Limpopo had a rocky start to Child Protection Week when a 48-year-old mother allegedly killed her child with her bare hands last weekend.
The incident at Ha-Lambani in Tswinganani was branded by MEC for social development in Limpopo Nkakareng Rakgoale as a disgrace, a shame and an insult to the government’s efforts to keep children safe and protected.
She was speaking at the launch of Child Protection Week at the Holy Family Child and Youth Care Centre in the Maruleng local municipality, outside Hoedspruit.
The centre is one of the 17 in the province and has been housing orphaned, abandoned, neglected and abused children for many years.
Five of these centres are government owned while the rest are run by nonprofit organisations.
“About 876 children across the province are accessing these centres,” the department said yesterday.
According to Rakgoale, since the start of lockdown last year, 1,555 cases of gender-based violence (GBV) had been reported.
In most cases, defenceless mothers and children were found to be the main victims.
“These are children who have been separated from their mothers and fathers due to different family circumstances and reasons that are beyond their control,” said Rakgoale, who has earned the name
“Mother of Limpopo” because of her maternal touch when it comes to issues of gender parity and GBV.

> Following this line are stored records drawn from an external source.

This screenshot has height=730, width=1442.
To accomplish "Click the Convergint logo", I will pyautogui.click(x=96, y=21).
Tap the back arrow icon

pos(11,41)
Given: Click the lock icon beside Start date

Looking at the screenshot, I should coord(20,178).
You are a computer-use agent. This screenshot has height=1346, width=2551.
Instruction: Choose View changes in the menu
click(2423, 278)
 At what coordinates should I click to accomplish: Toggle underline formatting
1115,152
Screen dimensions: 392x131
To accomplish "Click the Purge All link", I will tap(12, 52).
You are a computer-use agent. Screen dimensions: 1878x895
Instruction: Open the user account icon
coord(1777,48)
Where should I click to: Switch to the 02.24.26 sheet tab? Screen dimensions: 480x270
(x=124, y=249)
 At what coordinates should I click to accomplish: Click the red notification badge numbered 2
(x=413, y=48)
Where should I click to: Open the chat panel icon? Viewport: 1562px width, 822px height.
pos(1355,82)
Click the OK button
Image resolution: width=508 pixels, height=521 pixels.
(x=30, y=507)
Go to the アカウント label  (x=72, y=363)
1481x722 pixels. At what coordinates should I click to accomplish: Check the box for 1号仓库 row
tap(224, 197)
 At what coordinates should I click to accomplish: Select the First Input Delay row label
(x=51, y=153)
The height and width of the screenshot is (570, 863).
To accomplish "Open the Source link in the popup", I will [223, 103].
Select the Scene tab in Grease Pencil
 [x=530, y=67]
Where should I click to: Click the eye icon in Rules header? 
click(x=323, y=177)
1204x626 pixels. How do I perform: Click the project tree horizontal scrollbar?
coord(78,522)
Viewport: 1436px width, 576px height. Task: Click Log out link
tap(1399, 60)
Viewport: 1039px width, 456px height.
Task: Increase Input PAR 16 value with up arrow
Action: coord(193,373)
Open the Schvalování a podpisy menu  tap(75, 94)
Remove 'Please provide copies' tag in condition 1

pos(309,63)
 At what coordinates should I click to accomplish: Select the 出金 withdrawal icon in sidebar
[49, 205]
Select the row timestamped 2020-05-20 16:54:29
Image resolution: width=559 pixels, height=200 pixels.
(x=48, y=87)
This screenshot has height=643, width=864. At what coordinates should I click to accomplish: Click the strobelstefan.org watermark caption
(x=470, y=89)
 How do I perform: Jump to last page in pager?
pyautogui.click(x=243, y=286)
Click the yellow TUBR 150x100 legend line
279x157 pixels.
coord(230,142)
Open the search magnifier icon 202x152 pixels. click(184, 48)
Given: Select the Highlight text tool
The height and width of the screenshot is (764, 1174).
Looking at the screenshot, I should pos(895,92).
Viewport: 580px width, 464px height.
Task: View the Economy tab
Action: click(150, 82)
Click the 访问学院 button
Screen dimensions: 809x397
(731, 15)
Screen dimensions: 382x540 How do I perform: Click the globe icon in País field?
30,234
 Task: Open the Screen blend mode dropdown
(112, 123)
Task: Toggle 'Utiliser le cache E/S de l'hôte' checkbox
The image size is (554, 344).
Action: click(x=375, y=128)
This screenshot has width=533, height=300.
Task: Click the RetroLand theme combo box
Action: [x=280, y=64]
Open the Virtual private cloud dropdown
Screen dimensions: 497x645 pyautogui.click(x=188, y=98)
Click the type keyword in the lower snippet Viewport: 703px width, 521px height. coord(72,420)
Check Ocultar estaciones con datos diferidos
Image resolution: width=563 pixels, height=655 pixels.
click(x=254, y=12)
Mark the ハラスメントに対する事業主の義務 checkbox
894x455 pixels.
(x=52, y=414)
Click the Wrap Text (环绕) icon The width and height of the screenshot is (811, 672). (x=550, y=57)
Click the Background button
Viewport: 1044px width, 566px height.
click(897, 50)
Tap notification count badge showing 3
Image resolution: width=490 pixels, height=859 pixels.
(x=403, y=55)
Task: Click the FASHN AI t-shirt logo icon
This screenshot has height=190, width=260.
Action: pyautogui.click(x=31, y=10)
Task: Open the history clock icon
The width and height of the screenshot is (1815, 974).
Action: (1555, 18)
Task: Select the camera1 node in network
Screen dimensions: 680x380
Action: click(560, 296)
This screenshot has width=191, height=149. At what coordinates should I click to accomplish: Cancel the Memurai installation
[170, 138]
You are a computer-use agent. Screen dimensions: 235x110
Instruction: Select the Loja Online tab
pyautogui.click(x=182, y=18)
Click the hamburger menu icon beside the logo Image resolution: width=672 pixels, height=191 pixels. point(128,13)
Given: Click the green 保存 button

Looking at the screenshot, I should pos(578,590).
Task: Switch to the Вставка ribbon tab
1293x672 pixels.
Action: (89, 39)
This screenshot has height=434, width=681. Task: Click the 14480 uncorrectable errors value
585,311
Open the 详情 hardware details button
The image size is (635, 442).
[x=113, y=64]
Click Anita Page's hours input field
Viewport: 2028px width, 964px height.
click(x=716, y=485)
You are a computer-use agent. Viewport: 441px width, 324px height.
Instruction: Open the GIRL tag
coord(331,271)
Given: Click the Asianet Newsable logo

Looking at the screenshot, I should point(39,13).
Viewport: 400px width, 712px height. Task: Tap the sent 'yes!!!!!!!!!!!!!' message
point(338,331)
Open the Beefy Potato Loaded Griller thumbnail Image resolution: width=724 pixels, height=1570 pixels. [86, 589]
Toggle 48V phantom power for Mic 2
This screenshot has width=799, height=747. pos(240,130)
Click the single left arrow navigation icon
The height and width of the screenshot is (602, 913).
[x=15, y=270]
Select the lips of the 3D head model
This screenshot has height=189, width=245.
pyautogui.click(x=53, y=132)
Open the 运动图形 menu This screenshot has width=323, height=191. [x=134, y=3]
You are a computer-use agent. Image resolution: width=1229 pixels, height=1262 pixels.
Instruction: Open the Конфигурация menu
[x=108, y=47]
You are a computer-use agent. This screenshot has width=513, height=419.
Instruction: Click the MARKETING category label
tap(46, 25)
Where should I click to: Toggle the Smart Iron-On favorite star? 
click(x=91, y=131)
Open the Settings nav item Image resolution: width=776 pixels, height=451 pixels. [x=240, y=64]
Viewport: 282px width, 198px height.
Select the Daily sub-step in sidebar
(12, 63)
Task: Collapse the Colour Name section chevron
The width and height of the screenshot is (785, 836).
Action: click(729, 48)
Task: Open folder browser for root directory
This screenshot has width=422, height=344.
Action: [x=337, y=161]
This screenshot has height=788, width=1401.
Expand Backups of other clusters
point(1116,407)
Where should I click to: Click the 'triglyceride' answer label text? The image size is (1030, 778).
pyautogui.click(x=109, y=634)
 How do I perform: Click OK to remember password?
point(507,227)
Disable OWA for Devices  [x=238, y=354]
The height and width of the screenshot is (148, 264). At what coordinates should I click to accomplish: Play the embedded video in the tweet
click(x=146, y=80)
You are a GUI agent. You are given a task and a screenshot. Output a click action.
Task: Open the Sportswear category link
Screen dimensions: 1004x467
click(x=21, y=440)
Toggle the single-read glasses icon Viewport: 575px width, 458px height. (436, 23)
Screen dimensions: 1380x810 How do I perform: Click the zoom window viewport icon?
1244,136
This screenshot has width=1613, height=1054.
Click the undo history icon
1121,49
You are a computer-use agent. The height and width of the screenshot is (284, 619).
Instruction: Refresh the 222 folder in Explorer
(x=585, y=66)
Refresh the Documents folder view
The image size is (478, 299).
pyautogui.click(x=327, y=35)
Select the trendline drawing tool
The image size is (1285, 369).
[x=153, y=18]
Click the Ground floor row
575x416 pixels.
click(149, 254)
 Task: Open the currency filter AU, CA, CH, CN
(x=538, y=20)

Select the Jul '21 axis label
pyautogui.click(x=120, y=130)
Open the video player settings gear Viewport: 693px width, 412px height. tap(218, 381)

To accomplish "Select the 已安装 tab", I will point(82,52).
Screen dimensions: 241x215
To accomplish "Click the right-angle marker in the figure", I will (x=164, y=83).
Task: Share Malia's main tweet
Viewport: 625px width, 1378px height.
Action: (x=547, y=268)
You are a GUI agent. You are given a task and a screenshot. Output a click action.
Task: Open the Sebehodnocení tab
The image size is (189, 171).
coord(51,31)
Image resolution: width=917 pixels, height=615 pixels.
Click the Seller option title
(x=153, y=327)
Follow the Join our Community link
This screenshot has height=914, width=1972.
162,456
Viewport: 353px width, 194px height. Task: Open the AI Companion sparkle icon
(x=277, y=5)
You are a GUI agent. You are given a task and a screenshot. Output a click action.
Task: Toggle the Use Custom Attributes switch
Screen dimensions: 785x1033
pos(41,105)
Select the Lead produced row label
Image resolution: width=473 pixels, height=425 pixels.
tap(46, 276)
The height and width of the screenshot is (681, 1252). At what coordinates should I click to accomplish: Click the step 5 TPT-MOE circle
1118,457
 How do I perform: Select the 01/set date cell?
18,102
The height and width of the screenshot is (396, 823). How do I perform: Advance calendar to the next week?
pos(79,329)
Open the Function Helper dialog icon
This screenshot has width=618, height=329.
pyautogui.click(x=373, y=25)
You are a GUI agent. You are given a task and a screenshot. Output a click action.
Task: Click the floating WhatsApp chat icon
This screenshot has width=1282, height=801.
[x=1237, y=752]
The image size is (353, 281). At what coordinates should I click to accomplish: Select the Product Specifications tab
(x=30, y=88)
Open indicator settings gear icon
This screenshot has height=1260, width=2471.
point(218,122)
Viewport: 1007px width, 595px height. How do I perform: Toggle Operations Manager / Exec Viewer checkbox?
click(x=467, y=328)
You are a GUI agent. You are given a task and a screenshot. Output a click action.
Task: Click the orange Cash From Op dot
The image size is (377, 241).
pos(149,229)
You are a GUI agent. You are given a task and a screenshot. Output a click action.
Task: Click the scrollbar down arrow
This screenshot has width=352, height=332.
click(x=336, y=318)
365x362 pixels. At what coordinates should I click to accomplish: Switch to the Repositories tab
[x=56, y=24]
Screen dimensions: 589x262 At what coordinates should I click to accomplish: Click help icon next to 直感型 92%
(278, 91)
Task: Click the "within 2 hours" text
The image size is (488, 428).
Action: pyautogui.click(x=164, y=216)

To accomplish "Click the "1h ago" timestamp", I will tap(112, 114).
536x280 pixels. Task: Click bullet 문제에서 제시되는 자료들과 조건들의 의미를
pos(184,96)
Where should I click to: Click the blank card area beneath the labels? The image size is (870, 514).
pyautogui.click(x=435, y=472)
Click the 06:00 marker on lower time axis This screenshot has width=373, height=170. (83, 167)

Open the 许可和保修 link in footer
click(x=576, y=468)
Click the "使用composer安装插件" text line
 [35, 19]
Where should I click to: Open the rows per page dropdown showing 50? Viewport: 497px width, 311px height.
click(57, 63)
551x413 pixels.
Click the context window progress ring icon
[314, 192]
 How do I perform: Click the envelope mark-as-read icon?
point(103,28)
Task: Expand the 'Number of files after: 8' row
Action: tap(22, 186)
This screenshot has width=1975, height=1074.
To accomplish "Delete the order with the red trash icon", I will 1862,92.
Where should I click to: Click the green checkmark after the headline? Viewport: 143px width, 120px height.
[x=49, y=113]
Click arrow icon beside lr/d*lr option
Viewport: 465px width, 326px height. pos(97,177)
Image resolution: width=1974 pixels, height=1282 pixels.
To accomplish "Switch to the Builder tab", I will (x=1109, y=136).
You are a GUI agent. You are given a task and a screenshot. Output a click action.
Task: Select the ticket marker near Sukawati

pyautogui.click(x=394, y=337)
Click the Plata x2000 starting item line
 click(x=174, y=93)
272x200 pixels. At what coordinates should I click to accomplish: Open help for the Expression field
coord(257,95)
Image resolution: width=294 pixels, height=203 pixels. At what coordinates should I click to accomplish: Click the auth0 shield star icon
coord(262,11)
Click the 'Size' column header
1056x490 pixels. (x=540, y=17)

She said it was time every citizen, irrespective of gender, colour or profession played their part in protecting the rights and well-being of the children.
Rakgoale started the programme with a moment of silence, remembering the lives of children who had died at the hands of their mothers or fathers, and the life of the 11 year old, allegedly killed by her mother last weekend.
“Limpopo has started the commemoration of the Child Protection Week in a very sombre mood. We have lost a child during this week and we can not say all is well,” she said.
Rakgoale said her department had deployed social workers to Ha-Lambani.
“This incident has yet again placed the spotlight on the safety of children, but even worse, at the hands of their own parents, who should care for them.
“It is indeed sad to learn of this shocking incident. We are urging parents who are having problems with their children or in their relationships, not to resort to violence, but to approach our social workers who are professionals, for an intervention.
“Even if they no longer want the child. As government we are geared to care for these children.”